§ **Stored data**
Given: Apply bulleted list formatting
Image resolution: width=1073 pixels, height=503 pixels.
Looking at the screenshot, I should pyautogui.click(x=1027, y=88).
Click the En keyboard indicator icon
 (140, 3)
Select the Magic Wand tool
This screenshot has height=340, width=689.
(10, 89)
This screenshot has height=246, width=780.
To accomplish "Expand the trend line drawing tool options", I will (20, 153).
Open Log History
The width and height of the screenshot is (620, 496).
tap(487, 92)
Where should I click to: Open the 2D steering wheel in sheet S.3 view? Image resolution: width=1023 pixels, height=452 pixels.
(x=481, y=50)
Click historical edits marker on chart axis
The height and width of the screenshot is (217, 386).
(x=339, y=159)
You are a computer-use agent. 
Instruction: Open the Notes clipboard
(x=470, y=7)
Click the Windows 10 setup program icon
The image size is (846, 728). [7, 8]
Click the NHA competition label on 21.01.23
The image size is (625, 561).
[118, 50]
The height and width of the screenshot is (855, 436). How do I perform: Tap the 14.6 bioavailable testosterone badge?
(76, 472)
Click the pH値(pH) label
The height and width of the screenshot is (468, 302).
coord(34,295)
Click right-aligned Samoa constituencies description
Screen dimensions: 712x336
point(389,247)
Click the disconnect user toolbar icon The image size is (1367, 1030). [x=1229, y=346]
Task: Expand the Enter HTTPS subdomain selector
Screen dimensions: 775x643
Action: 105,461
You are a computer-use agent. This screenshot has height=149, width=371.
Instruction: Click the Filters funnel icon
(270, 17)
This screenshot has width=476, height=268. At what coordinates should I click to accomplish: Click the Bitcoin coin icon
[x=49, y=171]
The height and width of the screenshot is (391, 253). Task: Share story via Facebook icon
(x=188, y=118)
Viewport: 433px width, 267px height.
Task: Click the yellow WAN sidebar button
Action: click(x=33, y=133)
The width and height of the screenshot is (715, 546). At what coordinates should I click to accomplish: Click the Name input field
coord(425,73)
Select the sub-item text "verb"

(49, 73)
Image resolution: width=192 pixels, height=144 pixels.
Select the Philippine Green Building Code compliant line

§ **Your assignment**
Using the records above, select and copy every line that has the word "agent".

§ **Result of the task**
You are a computer-use agent. 
You are a computer-use agent. This screenshot has height=149, width=371.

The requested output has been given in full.